Home / Breaking News / Grass-cutting contract scam: Babachir Lawal’s trial begins afresh, first witness testifies

Grass-cutting contract scam: Babachir Lawal’s trial begins afresh, first witness testifies

The Economic and Financial Crimes Commission (EFCC) on Wednesday called its first witness in the restarted trial of a former Secretary to the Government of the Federation (SGF), Babachir Lawal, and six others accused of N544m grass-cutting contract fraud.

A relationship manager in the Sales Department of the Wuse Zone 4, Abuja branch of the First City Monument Bank (FCMB), Mohammed Babasule, tendered the statement of account and account opening documents of one of the companies standing trial along with Mr Lawal and the other defendants on Wednesday.

The trial began afresh before Charles Agbaza, the judge of the High Court of the Federal Capital Territory, Jabi, Abuja, who recently took charge of the case following the demise of the former trial judge, Jude Okeke.

EFCC had presented some witnesses and tendered documentary exhibits before Mr Okeke died on August 4, 2020.

The defendants comprising, Mr Lawal, his younger brother, Hamidu Lawal, Suleiman Abubakar, Monday Apeh, and two companies – Rholavision Engineering Ltd and Josmon Technologies Ltd – were then re-arraigned before Mr Agbaza on November 30, 2020.

The charges

In the amended 10 counts, the prosecution accused them of criminal conspiracy, fraud, and diversion of over N544m belonging to the Federal Government, offences which the anti-graft agency said the defendants committed during Mr Lawal’s time as the SGF.

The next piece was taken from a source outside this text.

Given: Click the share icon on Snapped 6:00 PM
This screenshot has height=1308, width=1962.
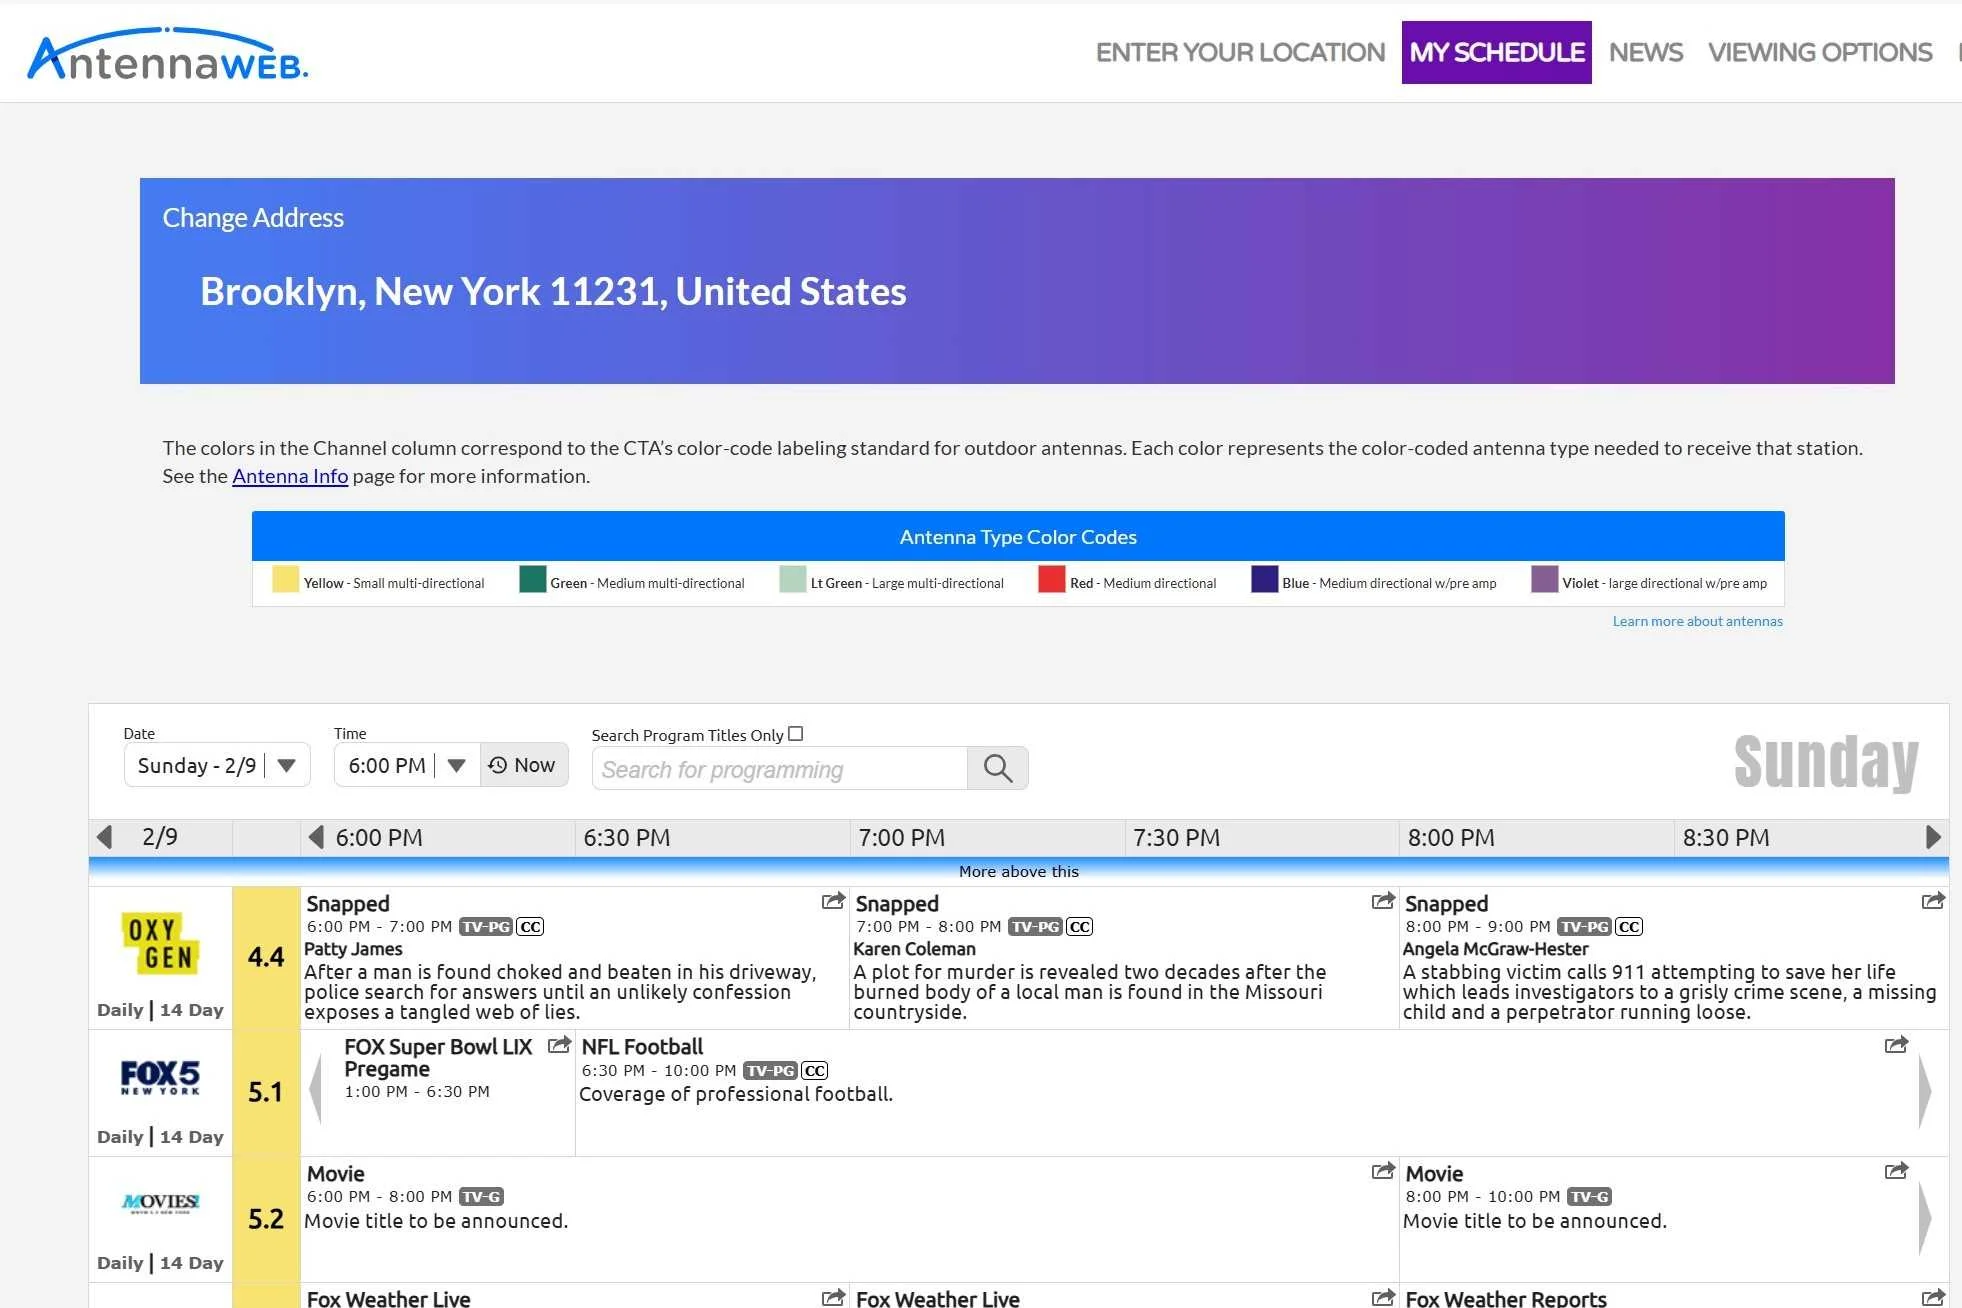Looking at the screenshot, I should click(x=833, y=901).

They were accused of fraudulently converting the N544million proceeds of the grass-cutting contracts which Mr Lawal, as then SGF, allegedly awarded to the companies in which he had interests.

Mr Lawal, the first SGF appointed by President Muhammadu Buhari, was removed from office because of the scandal in 2017.

He and other defendants had pleaded not guilty to the charges.

First prosecution witness testifies

On Wednesday, the first prosecution witness, Mr Babasule, told the new judge, Mr Agbaza, that he was in 2018 assigned the responsibility of managing the FCMB account of Josmon Technologies Ltd (one of the defendants).

The witness, who was led in evidence by the prosecuting counsel, Offem Uket, tendered some documents relating to the company’s account in evidence.

The judge admitted and marked the documents as exhibits.

Among the documents was the company’s statement of account, and account opening documents which included photocopies of the passport of Monday Apeh (one of the defendants), and an electricity bill issued by Abuja Electricity Distribution Company (AEDC).

Also, part of the documents was the company’s board resolution, two of its letters, its memorandum of association, certificate of incorporation, and receipt of corporate tax payment.

Asked by the prosecuting counsel, Mr Babasule said the documents showed that Mr Apeh (one of the defendants) was the sole signatory to the account.

Cross-examination

The witness was subsequently cross-examined by the defence lawyers comprising, Olumide Olujimi, John Itodo, Napoleon Idenala, Ocholi Okutepa, and Marcel Oru.

Fielding questions from the defence lawyers, Mr Babasule confirmed that the company’s account had become inactive for about one year before it was assigned to him as its relationship manager in 2018.

 

He said it was not part of his work to make any entry into the statement of account and that he knew nothing about the transactions contained in it.

He said neither him nor the bank issued the electricity bill or Apeh’s passport tendered as exhibits.

He also agreed that it was not unusual to have inflow and outflow on corporate accounts, adding that there was no cause for FCMB to ever report “any unusual transaction on this account to the EFCC”.

But he stuck to his claim that the inflows on the account “came from the presidency” as he earlier stated in his statement which he made to the EFCC on November 16, 2020.

Asked to give the basis for his claim, Mr Babasule said, “As a banker, when I go through a statement, I can say some things about the transaction.

“From the bank statement, you can see the narration line-by-line as to what the transaction is all about.”

He, however, said he neither confronted the company or any of its officials with the claim.

He confirmed that his statement to the EFCC was only made in November 2020 long after the defendants were put on trial in February 2019.

The court adjourned till Thursday for the continuation of trial.